The GraphRAG pipeline will:

  1. Use the retriever to find relevant context based on the user’s query.

  2. Pass the user’s query and the retrieve context to the LLM.

You can use the search method to submit a query.

python
# Search
query_text = "Find me movies about toys coming alive"

response = rag.search(
    query_text=query_text, 
    retriever_config={"top_k": 5}
)

print(response.answer)

The search method takes the user’s query and returns the generated response from the LLM. You can also specify addition retriever_config, such as the number of results to return.

Click to view the complete code
python
import os
from dotenv import load_dotenv
load_dotenv()

from neo4j import GraphDatabase
from neo4j_graphrag.embeddings.openai import OpenAIEmbeddings
from neo4j_graphrag.retrievers import VectorRetriever
from neo4j_graphrag.llm import OpenAILLM
from neo4j_graphrag.generation import GraphRAG

# Connect to Neo4j database
driver = GraphDatabase.driver(
    os.getenv("NEO4J_URI"), 
    auth=(
        os.getenv("NEO4J_USERNAME"), 
        os.getenv("NEO4J_PASSWORD")
    )
)

# Create embedder
embedder = OpenAIEmbeddings(model="text-embedding-ada-002")

# Create retriever
retriever = VectorRetriever(
    driver,
    index_name="moviePlots",
    embedder=embedder,
    return_properties=["title", "plot"],
)

# Create the LLM
llm = OpenAILLM(model_name="gpt-4o")


# Create GraphRAG pipeline
rag = GraphRAG(retriever=retriever, llm=llm)

# Search
query_text = "Find me movies about toys coming alive"

response = rag.search(
    query_text=query_text, 
    retriever_config={"top_k": 5}
)

print(response.answer)


# Close the database connection
driver.close()

Run the program to search for similar movies based on a plot.

Return context

You can also return the context that was used to generate the response. This can be useful in understanding how the LLM generated the response.

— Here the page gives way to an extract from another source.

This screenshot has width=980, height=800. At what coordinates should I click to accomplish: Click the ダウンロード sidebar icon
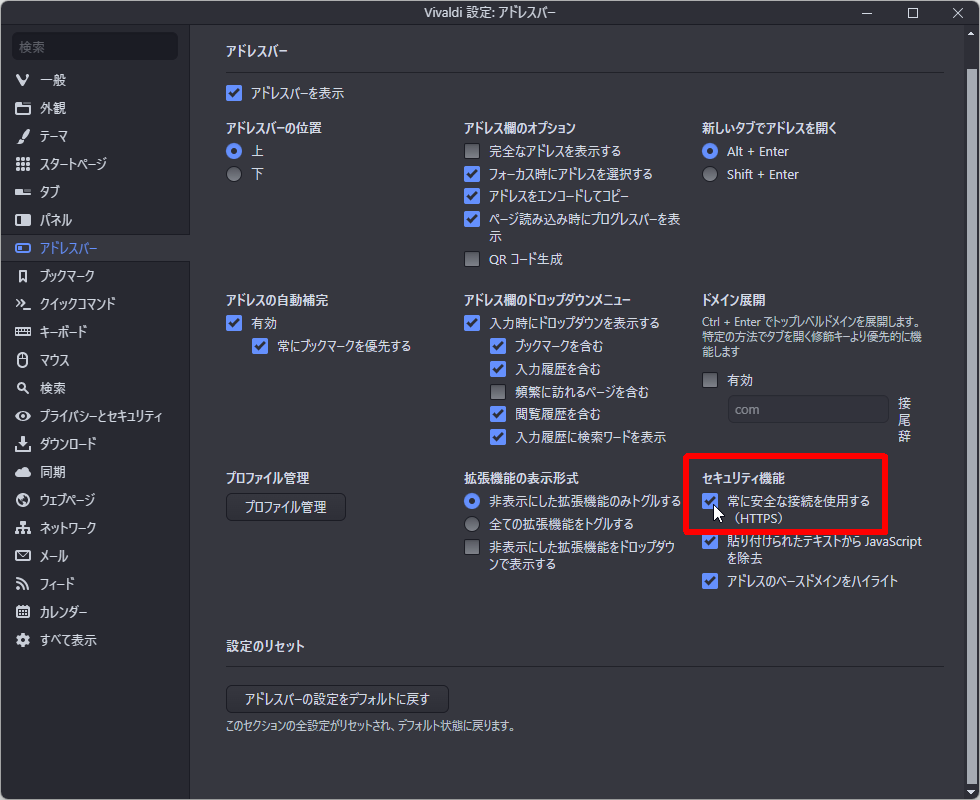pyautogui.click(x=62, y=443)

Add the return_context=True parameter to the search method:

python
# Search
query_text = "Find me movies about toys coming alive"

response = rag.search(
    query_text=query_text, 
    retriever_config={"top_k": 5},
    return_context=True
)

print(response.answer)
print("CONTEXT:", response.retriever_result.items)

The retriever_result is returned along with the generated response.

Experiment with different queries and see how the LLM generates responses based on the context provided by the vector retriever.

Randomness

Responses from the LLM will not be consistent and may vary each time you run the program. Experiment with the temperature parameter in the LLM configuration to see how it affects the randomness of the generated response.

Check Your Understanding

Context

True or False: Using the GraphRAG pipeline, the LLM generates a response without using any context from the retriever.

  • ❏ True

  • ✓ False

Hint

The GraphRAG pipeline relies on the retriever to provide relevant context, which is then used by the LLM to generate a more accurate response.

Solution

The statement is False. In the GraphRAG pipeline always uses passes the context to the LLM to generate a response.

Lesson Summary

In this lesson, you learned how to create a GraphRAG pipeline using a vector retriever and an LLM.

In the next lesson, you will build a more advanced retriever that combines vector search with graph traversal and relationships to enhance information retrieval.